Frontman Todd Henkin, who I'm told shares my love of W.B. Yeats, likely too protests with that great poet why children should learn "to cipher and to sing... be neat in everything." Better to stir up their young minds with questions that can blossom into individual thoughts, brightening glances, root-reaching imaginings. The result is a 5-track EP, released July 19th, as Other Voices, Other Rooms.

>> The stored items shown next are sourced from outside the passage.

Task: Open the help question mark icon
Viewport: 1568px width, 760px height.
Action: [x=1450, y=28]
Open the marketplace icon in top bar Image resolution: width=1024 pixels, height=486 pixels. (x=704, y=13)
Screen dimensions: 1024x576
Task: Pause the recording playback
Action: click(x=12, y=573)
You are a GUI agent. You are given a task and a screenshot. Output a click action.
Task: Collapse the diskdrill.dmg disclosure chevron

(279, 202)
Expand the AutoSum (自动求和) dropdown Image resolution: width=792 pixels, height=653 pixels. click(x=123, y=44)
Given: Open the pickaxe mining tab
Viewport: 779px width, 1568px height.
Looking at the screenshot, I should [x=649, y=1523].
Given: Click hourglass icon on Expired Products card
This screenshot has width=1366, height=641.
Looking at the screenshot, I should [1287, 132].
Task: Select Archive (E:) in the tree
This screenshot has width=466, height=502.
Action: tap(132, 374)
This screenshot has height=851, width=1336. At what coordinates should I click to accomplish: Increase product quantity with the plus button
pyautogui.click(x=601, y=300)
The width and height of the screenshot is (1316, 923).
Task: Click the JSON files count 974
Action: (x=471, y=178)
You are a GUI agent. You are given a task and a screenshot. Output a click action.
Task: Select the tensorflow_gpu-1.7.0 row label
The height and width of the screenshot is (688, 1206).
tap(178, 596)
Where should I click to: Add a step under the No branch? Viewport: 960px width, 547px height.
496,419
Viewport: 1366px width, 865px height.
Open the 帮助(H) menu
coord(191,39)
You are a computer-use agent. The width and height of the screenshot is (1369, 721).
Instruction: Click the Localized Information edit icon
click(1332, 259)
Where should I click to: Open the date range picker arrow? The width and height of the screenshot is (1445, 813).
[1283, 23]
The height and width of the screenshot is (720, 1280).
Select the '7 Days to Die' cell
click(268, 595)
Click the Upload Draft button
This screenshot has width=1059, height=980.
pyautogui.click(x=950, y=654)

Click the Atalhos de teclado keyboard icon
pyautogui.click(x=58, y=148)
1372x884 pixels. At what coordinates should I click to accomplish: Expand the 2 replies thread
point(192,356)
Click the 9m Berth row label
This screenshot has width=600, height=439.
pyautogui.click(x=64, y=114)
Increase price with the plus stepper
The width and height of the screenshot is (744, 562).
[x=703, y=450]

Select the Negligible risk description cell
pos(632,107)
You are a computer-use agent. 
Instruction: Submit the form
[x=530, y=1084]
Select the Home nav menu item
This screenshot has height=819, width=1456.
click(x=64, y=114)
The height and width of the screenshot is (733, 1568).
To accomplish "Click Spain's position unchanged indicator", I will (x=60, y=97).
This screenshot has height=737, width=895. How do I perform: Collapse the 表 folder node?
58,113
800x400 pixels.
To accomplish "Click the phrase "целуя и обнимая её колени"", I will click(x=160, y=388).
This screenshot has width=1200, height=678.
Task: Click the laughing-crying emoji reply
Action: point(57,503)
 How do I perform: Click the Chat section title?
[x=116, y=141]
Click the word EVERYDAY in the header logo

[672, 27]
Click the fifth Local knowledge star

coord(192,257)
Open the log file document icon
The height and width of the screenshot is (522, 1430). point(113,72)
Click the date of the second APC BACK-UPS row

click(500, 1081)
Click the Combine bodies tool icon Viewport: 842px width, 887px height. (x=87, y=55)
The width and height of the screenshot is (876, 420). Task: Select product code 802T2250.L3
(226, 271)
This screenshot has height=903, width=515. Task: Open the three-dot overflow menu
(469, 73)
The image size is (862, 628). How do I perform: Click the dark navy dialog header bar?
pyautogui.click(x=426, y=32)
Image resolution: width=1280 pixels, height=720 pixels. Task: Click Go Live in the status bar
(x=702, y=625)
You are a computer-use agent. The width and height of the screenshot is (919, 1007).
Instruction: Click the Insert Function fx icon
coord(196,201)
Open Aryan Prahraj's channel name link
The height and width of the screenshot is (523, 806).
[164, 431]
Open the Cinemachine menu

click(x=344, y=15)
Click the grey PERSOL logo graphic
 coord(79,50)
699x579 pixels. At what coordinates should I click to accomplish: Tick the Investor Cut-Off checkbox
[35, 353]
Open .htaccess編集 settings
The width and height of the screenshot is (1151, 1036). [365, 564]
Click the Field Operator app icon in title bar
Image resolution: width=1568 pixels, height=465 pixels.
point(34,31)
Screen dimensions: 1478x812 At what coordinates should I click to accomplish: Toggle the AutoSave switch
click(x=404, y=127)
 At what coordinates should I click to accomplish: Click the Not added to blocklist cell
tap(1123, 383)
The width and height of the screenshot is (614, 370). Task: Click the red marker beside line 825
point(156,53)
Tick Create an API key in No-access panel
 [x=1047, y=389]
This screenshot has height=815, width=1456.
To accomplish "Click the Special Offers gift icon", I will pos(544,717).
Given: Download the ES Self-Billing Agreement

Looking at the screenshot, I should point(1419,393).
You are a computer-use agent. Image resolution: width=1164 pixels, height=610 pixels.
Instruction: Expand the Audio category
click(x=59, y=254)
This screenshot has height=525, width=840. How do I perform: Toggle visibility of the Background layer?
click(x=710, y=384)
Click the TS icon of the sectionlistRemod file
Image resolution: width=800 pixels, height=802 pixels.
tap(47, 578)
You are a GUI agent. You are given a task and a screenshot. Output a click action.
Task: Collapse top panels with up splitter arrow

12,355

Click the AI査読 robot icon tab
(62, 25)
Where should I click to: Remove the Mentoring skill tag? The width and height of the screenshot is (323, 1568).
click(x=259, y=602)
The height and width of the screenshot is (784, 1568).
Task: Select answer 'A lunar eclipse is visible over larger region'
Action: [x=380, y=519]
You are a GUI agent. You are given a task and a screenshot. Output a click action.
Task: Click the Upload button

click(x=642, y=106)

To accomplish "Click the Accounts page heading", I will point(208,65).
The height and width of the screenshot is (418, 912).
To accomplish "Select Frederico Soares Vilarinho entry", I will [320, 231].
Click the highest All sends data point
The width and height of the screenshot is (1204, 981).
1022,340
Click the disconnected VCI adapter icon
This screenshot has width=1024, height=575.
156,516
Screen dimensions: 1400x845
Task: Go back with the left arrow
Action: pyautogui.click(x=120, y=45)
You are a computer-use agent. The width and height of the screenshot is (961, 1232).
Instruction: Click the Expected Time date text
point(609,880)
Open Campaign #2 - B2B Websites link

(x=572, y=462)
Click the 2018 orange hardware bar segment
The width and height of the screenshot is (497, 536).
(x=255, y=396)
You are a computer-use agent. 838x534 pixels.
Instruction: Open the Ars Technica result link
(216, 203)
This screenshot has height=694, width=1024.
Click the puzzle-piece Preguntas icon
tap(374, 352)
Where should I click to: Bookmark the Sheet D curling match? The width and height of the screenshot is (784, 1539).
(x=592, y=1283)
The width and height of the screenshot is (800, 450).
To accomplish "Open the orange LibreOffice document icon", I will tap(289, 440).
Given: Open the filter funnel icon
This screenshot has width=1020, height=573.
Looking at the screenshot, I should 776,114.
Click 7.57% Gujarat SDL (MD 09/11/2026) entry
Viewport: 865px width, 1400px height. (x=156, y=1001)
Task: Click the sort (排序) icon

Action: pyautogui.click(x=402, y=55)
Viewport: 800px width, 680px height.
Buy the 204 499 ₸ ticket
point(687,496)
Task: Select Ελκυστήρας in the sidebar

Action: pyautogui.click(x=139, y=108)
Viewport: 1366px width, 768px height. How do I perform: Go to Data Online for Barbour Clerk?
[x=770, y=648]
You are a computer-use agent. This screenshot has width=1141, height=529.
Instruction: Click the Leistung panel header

All the songs on this name-your-price collection represent a story-telling collaboration between The Great Unknown and America SCORES schoolchildren from five cities across the country. The band is donating all proceeds from online sales to the ASCAP Songwriter Residency @ America SCORES, an inspired program that was created to connect under-resourced kids in public schools with great songwriters and composers who want to share their love of music-making. When ASCAP's Sue Devine met Todd Henkin, the venture rose to a whole new level.

Download the goods here.

To generate the lyrics, Henkin would sow the seeds by asking the kids questions about life, the moon, love, and dreams. The kids responded and Henkin arranged their answers into songs, profound in the simplicity of their wisdom. One track,"What Will Power it All," a line of which opens this blog, plays like an anthem of sorts. It calls out. These are our modern day Songs of Innocence and Experience. William Blake would be proud.

It's well worth listening not only to the music, but to the interview, in which Henkin talks about working with 120 school kids who were his collaborators.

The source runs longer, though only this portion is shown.